DW-marking: Data Watermarking - The missing link to on-/off-chain implementation of distributed data marketplaces

ABOUT THE PROJECT

DW-marking - Data Watermarking: The missing link to on-/off-chain implementation of distributed data marketplaces

Data Marketplaces (DMs), in which data sellers make datasets available for purchase by data buyers are emerging fast in the big data market for monetising personal, or aggregate, often anonymized, datasets. Monolithic DMs operating under a single authority, need to place full trust on a single company/organisation. They may also end up producing additional monopolies/oligopolies on the Internet. Therefore, several attempts are ongoing for developing distributed marketplaces, often on top of Distributed Ledger Technologies (DLTs).

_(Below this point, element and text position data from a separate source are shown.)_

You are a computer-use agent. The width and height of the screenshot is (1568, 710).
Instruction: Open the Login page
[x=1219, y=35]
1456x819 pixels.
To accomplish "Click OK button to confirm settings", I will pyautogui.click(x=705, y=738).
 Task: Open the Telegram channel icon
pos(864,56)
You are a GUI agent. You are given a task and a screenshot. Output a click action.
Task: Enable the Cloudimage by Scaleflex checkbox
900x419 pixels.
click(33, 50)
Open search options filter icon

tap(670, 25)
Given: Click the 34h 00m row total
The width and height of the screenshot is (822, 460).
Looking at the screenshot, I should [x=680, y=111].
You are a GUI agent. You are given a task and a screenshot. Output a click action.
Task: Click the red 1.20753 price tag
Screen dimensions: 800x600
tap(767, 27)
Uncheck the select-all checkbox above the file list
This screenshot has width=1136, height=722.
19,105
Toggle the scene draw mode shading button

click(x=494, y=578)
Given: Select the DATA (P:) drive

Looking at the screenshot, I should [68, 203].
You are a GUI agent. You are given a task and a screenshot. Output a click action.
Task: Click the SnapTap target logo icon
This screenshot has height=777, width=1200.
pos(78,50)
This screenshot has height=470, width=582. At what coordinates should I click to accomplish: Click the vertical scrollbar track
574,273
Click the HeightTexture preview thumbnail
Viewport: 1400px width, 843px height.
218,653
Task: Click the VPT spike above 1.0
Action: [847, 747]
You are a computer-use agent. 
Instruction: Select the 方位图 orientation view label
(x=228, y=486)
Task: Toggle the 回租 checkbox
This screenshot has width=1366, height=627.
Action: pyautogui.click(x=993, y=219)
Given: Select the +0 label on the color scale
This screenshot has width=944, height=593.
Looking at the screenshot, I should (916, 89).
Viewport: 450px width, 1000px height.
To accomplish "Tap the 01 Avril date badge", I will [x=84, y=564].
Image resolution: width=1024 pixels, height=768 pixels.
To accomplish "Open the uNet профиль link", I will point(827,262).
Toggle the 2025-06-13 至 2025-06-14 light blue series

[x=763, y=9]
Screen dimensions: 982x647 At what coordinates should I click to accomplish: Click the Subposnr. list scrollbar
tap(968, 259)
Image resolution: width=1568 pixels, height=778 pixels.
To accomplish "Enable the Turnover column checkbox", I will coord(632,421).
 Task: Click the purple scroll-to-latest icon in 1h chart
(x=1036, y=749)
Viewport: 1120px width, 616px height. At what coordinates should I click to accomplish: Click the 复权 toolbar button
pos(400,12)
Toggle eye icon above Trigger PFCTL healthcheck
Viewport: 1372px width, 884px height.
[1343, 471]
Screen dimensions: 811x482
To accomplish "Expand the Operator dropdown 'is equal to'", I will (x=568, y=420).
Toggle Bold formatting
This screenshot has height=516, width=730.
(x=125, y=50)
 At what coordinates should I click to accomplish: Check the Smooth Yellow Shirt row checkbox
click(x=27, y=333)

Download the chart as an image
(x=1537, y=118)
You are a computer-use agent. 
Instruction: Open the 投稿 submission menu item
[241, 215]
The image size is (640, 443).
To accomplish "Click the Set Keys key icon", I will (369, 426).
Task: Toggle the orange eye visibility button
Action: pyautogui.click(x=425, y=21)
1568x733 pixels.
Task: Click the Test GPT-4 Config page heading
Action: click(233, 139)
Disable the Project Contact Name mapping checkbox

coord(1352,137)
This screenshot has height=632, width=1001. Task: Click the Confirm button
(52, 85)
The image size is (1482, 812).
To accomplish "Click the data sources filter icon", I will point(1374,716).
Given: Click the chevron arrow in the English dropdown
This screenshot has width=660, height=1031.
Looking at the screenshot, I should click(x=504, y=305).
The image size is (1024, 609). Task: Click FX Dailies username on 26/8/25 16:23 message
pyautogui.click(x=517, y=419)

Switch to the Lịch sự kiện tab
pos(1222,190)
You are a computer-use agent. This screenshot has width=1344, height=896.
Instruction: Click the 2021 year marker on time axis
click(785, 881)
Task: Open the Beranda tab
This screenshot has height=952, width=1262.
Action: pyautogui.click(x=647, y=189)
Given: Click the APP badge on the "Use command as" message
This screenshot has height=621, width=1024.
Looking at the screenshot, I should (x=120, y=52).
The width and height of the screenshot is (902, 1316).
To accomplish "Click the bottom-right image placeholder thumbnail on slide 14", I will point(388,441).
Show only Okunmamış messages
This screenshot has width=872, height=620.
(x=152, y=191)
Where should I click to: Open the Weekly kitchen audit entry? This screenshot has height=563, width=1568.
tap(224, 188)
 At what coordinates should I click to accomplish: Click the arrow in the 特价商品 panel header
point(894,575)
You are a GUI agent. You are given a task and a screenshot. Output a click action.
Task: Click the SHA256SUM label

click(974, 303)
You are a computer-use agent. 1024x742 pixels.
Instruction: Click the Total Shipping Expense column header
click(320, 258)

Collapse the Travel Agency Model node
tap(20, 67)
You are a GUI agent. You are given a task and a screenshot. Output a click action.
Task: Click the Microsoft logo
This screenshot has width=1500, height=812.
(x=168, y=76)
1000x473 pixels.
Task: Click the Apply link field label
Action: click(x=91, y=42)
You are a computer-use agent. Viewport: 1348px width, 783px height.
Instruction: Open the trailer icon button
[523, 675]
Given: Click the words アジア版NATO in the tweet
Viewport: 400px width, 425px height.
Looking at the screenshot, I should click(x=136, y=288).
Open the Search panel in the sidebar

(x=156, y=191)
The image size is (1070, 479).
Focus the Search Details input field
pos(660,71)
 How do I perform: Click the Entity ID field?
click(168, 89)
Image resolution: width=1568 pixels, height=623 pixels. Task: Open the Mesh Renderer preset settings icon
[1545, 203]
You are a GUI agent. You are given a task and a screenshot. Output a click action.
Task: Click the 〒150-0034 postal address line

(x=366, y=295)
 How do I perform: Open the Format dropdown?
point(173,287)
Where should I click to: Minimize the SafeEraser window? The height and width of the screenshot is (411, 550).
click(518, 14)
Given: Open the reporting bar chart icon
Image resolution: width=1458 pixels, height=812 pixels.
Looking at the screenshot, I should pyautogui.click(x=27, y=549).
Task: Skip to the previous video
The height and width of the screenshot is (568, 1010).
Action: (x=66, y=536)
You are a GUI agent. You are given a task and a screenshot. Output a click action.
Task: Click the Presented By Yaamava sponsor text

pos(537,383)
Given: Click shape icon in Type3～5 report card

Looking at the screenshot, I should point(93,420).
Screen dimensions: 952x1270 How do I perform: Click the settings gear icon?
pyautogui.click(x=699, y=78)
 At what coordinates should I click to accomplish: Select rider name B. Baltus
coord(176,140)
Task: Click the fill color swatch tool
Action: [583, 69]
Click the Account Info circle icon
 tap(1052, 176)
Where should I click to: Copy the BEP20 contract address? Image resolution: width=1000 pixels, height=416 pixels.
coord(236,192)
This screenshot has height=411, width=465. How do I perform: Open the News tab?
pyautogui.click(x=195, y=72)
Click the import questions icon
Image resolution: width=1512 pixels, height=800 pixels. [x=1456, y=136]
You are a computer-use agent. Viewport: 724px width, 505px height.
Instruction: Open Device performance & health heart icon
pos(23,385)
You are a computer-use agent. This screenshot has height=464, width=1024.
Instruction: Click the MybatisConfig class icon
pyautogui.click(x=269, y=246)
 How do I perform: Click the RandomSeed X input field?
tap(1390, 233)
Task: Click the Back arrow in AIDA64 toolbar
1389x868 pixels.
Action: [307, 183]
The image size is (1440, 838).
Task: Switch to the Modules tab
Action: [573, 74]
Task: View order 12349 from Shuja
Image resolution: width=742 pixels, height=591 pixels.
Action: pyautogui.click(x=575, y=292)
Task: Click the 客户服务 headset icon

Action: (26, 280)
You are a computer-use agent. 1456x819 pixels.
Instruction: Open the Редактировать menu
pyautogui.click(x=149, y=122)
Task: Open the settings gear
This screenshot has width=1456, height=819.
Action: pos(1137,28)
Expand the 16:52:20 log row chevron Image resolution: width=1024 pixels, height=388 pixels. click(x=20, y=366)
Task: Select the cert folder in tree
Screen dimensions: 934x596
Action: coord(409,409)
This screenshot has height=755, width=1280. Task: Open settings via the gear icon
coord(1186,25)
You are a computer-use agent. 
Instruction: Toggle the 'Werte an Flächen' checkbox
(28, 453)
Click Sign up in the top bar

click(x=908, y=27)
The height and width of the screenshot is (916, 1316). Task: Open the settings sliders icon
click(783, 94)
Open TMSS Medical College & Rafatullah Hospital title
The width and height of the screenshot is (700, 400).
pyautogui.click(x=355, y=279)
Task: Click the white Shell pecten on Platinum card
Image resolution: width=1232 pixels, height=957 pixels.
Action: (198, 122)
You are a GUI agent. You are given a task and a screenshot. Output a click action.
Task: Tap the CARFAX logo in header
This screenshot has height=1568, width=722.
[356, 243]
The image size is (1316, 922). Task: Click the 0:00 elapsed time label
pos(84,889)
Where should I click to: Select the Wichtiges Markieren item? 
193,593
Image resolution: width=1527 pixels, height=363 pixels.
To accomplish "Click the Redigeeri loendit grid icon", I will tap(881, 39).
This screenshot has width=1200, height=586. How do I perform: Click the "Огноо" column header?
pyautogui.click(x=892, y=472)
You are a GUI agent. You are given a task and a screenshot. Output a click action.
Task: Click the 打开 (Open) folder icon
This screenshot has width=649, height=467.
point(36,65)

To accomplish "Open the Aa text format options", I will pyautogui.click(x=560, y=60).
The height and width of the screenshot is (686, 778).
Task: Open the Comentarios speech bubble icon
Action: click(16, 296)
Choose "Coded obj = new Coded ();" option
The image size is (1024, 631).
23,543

Fully on-chain approaches are having scalability problems when faced with large datasets, such as those traded over DMs. To facilitate trustworthy off-chain handling of datasets in distributed DMs, DW-marking will develop a new breed of digital watermarking techniques for protecting ownership, and establishing accountability, in the off-chain handling of datasets.

Existing digital watermarking techniques for media, such as video, images, and software are not well suited for DMs, since they were developed for large binary files of particular encoding that can be easily manipulated without affecting the contained information (e.g., changing slightly the colour tone of a few pixels). Such operations cannot be applied on datasets that carry structured and loosely structured information, in the form of strings, integers, and floating point numbers. Any change of such information can render it useless (e.g., changing the character of a string), or inaccurate (integers, floating point numbers). Therefore, we will develop a new breed of watermarking techniques suitable to the nature of datasets traded in contemporary DMs.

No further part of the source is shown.